**CONSEGNA A**: Riproduci fedelmente le righe dei record, a partire dall'inizio dei record e fino alla riga che contiene "coord(26,54)", compresa.
=== TESTO ESTRATTO ===
Alcuni lettori ci hanno chiesto se nell’espressione fare difficoltà non sia preferibile, nei casi che ci sottopongono, sostituire il verbo con avere.
In entrambi i casi i verbi sono a servizio di un sostantivo (difficoltà) che porta il peso maggiore del significato. Ma, nonostante la stretta vicinanza, i significati delle due parole polirematiche sono diversi: fare difficoltà implica che la difficoltà sia causata dal soggetto di fare, come in questi esempi di epoche assai diverse: “Se dovesse fare difficoltà, le dirai che devi parlarle di un sergente” (Giuseppe Berto, Il cielo è rosso, Milano, Longanesi,1947; citato da PTLLIN), “Il Governatore… fece difficoltà di rimettere questo posto nelle mani dell’elettore” (Gregorio Leti, Ritratti historici, politici, chronologici, genealogici della Casa Serenissima ed Elettorale di Brandeburgo, Amsterdam, Roger, 1687, cit. da GDLI). Anche nel più antico caso registrato dal GDLI, “nella primitiva chiesa, non solo non vi mettevano questi che vi si mettono oggi, ma si facevano difficultà che v’entrassino i corpi di santi” (Vespasiano da Bisticci, XV secolo), le difficoltà sono causate dal soggetto di fare, l’anonimo si. Il significato è ‘sollevare obiezioni, mostrare contrarietà, opporsi, contrastare’.
=== DATI FORNITI ===
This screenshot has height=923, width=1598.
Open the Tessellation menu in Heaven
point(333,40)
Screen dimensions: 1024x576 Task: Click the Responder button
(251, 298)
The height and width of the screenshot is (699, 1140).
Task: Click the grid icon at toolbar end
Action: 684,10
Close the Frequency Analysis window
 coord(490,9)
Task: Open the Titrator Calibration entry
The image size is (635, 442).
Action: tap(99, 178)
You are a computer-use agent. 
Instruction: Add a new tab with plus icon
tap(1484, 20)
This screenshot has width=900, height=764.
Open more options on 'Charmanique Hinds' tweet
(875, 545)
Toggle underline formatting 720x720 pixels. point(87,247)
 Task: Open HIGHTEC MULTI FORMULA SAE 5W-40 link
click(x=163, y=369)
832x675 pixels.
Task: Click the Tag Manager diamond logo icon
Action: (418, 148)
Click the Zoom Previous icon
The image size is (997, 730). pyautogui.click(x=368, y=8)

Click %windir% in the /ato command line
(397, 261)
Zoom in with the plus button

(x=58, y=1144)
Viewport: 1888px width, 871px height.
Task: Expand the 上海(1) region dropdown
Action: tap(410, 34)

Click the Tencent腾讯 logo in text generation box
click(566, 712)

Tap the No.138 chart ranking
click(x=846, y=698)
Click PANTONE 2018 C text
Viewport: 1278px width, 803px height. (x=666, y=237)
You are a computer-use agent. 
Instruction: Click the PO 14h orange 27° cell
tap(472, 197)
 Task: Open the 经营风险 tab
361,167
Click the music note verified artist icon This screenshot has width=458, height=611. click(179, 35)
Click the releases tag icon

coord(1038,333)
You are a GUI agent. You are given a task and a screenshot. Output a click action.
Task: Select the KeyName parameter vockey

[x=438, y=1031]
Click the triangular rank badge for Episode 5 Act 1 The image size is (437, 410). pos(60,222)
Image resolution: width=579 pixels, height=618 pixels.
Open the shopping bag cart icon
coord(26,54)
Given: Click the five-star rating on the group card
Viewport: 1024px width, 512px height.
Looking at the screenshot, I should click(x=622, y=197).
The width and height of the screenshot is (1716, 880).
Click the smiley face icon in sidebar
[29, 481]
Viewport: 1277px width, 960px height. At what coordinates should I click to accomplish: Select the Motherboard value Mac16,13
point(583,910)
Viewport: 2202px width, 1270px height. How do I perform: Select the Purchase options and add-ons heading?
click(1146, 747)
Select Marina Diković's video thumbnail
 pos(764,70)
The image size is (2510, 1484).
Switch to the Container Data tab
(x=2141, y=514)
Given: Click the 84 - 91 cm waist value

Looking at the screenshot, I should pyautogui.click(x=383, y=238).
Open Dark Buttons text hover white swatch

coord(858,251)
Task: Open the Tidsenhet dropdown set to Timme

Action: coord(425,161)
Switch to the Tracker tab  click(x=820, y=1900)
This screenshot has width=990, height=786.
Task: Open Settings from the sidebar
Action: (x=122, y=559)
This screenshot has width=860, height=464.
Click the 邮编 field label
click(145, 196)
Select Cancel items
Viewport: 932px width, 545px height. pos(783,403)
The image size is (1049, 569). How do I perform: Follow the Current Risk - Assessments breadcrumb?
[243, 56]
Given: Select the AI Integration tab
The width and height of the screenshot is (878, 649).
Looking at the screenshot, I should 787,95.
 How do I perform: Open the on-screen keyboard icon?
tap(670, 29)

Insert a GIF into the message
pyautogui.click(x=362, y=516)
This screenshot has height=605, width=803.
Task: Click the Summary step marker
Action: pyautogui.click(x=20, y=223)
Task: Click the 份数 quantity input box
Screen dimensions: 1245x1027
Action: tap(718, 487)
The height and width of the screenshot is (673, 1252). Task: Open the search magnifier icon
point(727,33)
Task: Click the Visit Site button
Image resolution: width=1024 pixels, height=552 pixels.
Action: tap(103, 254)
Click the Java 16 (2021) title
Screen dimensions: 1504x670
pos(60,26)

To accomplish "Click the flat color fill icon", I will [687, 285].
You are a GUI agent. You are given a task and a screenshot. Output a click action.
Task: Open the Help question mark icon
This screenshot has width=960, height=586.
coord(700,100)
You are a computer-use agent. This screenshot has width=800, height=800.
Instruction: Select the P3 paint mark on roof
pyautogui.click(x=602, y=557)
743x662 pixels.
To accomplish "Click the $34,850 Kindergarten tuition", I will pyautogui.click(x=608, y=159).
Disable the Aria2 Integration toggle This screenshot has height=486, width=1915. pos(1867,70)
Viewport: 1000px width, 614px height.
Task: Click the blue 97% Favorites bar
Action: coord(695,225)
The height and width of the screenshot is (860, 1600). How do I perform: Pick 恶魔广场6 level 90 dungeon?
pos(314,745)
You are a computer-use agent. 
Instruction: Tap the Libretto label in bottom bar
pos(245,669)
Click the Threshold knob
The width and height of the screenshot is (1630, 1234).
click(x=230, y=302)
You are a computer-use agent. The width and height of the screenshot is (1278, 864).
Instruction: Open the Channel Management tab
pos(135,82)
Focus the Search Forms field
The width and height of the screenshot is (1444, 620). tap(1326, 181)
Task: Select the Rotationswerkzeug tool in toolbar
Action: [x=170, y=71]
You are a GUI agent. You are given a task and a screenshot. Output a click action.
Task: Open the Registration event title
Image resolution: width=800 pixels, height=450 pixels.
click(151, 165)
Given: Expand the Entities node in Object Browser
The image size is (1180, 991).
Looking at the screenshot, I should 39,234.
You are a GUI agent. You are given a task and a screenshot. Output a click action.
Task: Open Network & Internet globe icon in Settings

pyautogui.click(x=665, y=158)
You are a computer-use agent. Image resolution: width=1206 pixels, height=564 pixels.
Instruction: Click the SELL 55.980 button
===
**CONSEGNA B**: Puoi riscrivere in forma più breve il paragrafo del testo su «fare difficoltà» che inizia con «In entrambi i casi i verbi», mantenendone i fatti principali?

**RISULTATO A**:
This screenshot has height=923, width=1598.
Open the Tessellation menu in Heaven
point(333,40)
Screen dimensions: 1024x576 Task: Click the Responder button
(251, 298)
The height and width of the screenshot is (699, 1140).
Task: Click the grid icon at toolbar end
Action: 684,10
Close the Frequency Analysis window
 coord(490,9)
Task: Open the Titrator Calibration entry
The image size is (635, 442).
Action: tap(99, 178)
You are a computer-use agent. 
Instruction: Add a new tab with plus icon
tap(1484, 20)
This screenshot has width=900, height=764.
Open more options on 'Charmanique Hinds' tweet
(875, 545)
Toggle underline formatting 720x720 pixels. point(87,247)
 Task: Open HIGHTEC MULTI FORMULA SAE 5W-40 link
click(x=163, y=369)
832x675 pixels.
Task: Click the Tag Manager diamond logo icon
Action: (418, 148)
Click the Zoom Previous icon
The image size is (997, 730). pyautogui.click(x=368, y=8)

Click %windir% in the /ato command line
(397, 261)
Zoom in with the plus button

(x=58, y=1144)
Viewport: 1888px width, 871px height.
Task: Expand the 上海(1) region dropdown
Action: tap(410, 34)

Click the Tencent腾讯 logo in text generation box
click(566, 712)

Tap the No.138 chart ranking
click(x=846, y=698)
Click PANTONE 2018 C text
Viewport: 1278px width, 803px height. (x=666, y=237)
You are a computer-use agent. 
Instruction: Click the PO 14h orange 27° cell
tap(472, 197)
 Task: Open the 经营风险 tab
361,167
Click the music note verified artist icon This screenshot has width=458, height=611. click(179, 35)
Click the releases tag icon

coord(1038,333)
You are a GUI agent. You are given a task and a screenshot. Output a click action.
Task: Select the KeyName parameter vockey

[x=438, y=1031]
Click the triangular rank badge for Episode 5 Act 1 The image size is (437, 410). pos(60,222)
Image resolution: width=579 pixels, height=618 pixels.
Open the shopping bag cart icon
coord(26,54)

**RISULTATO B**: In entrambe le espressioni il verbo è al servizio del sostantivo «difficoltà», che porta il peso maggiore del significato. Le due polirematiche sono vicine, ma hanno significati diversi. «Fare difficoltà» implica che la difficoltà sia causata dal soggetto di fare. Lo mostrano esempi di epoche molto diverse: Giuseppe Berto (1947), Gregorio Leti (1687) e il caso più antico registrato dal GDLI, di Vespasiano da Bisticci (XV secolo), dove il soggetto è il «si» anonimo. Il significato è «sollevare obiezioni, mostrare contrarietà, opporsi, contrastare».